> Gösterilen metin
____

Fırat Parlak: Kıvanç Tatlıtuğ’a filmi anlatınca hiç beklemediğim bir tepkiyle karşılaştım

Hülya Koçyiğit’in sunumuyla TRT 2 ekranlarında yayınlanan ‘Film Gibi Hayatlar’ programının bu haftaki konuğu, yapımcı ve yönetmen Fırat Parlak oldu. Tolga Çevik ile birçok projede birlikte çalışan Fırat Parlak, “Her bölümde iki ayrı konu vardı ve beş binin üzerinde senaryo oynamışız birlikte’’ sözleriyle, ‘Komedi Dükkanı’nın ortaya çıkışını anlattı.

“16 YILDIR OYNUYORUZ”

Parlak, “Tolga bu projeyi başlattı. 97-98’li yıllardan video kayıtları vardı, kız kardeşiyle yapıyordu evde. Kız kardeşini yönetiyor, kız kardeşi onu yönetiyor. O görüntülerden yola çıkarak ‘Böyle bir şey yapalım mı?’ diye başladık. Ne Tolga ne ben ne de bir başkası beş bin tane doğaçlama oyun oynayabileceğimizi, böyle bir potansiyel olduğunu bilmiyordu. Kendimizi garantiye almak için bir arkadaşımız ilk bölümü yazdı. Fakat biz tanıtımı çekerken Tolga ile doğaçlama yaptık. Tanıtımı çekerken Tolga’ya seslendim, o cevap verdi, seslendim, cevap verdi. Çok komik oldu. İki dakika tanıtım çekmem lazımdı, 40 dakika çektim. Sonra program başladı ve sanırım bir yarım saat falan başka birisi var yönetmen olarak ve onu yazılı bir şeyi Tolga’ya söylüyor, Tolga cevap veriyor ve olmamaya başladı. Sonra ben devreye girip ‘Tanıtımdaki o performansımızı tekrar yapalım’ dedim. Doğaçlama yapınca oldu. Ve o günden itibaren 16 yıldır oynuyoruz. Hala şu anda Türkiye turnesindeyiz” dedi.

____

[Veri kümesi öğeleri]

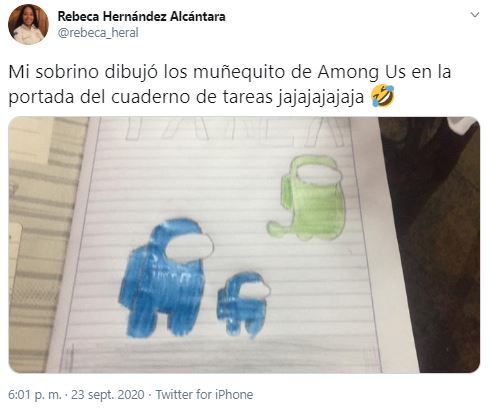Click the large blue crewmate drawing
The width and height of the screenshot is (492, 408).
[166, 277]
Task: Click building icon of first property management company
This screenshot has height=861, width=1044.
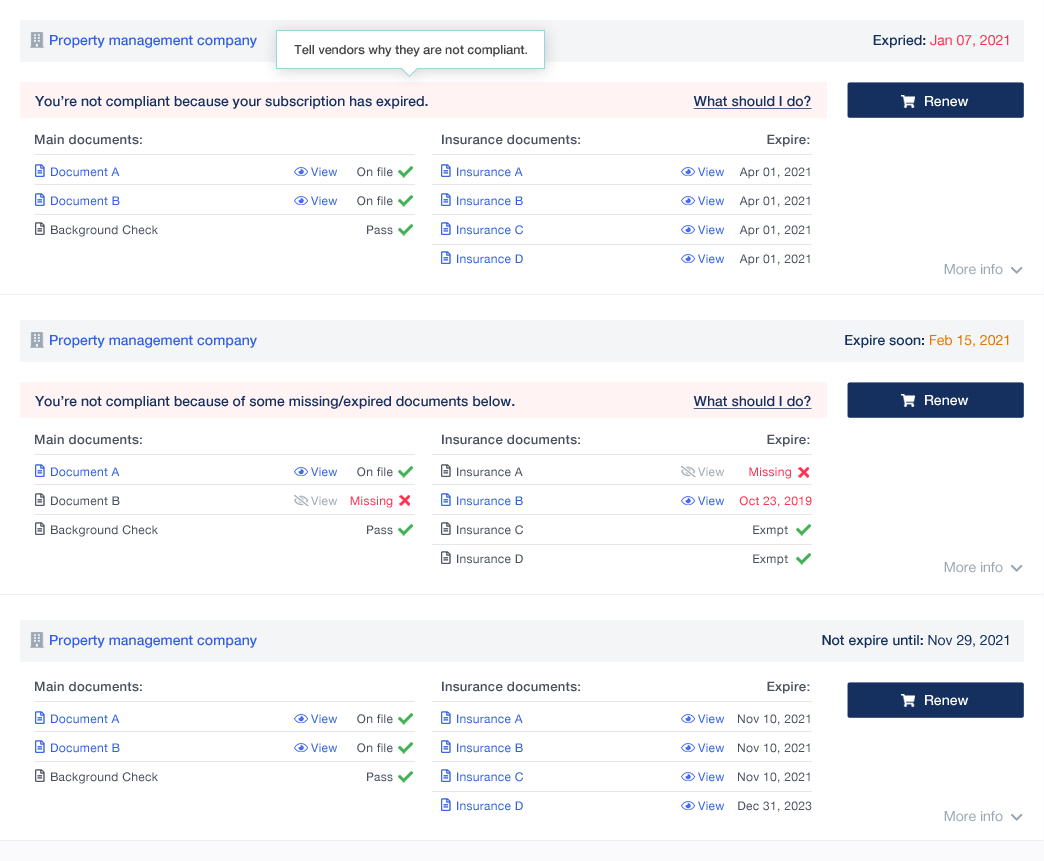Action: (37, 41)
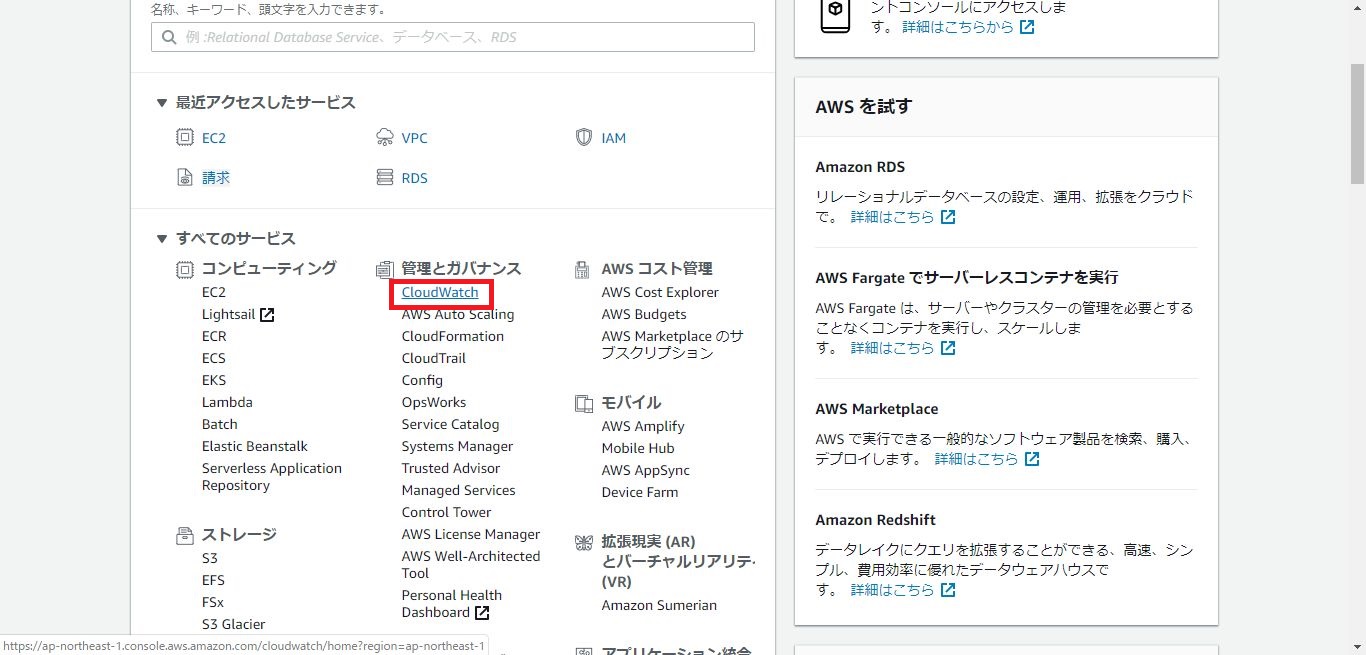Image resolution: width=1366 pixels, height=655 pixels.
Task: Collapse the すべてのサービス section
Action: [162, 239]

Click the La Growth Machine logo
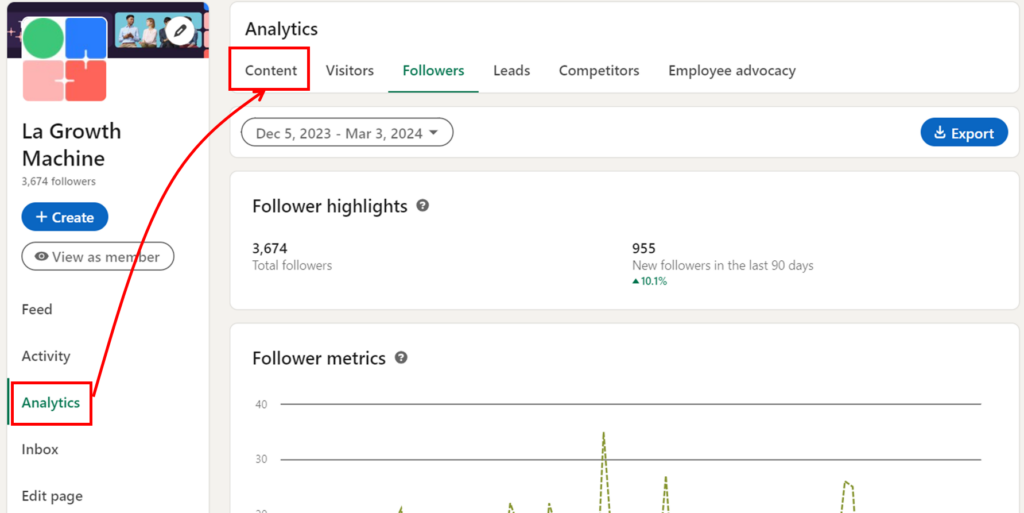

____

> Yapılacak iş
Fırat Parlak haberinde "Hülya Koçyiğit’in sunumuyla" ile "ortaya çıkışını anlattı." arasındaki bölümü, bu iki ifade de dahil olmak üzere, kelimesi kelimesine aktarın.

> Alıştırma sonucu
Hülya Koçyiğit’in sunumuyla TRT 2 ekranlarında yayınlanan ‘Film Gibi Hayatlar’ programının bu haftaki konuğu, yapımcı ve yönetmen Fırat Parlak oldu. Tolga Çevik ile birçok projede birlikte çalışan Fırat Parlak, “Her bölümde iki ayrı konu vardı ve beş binin üzerinde senaryo oynamışız birlikte’’ sözleriyle, ‘Komedi Dükkanı’nın ortaya çıkışını anlattı.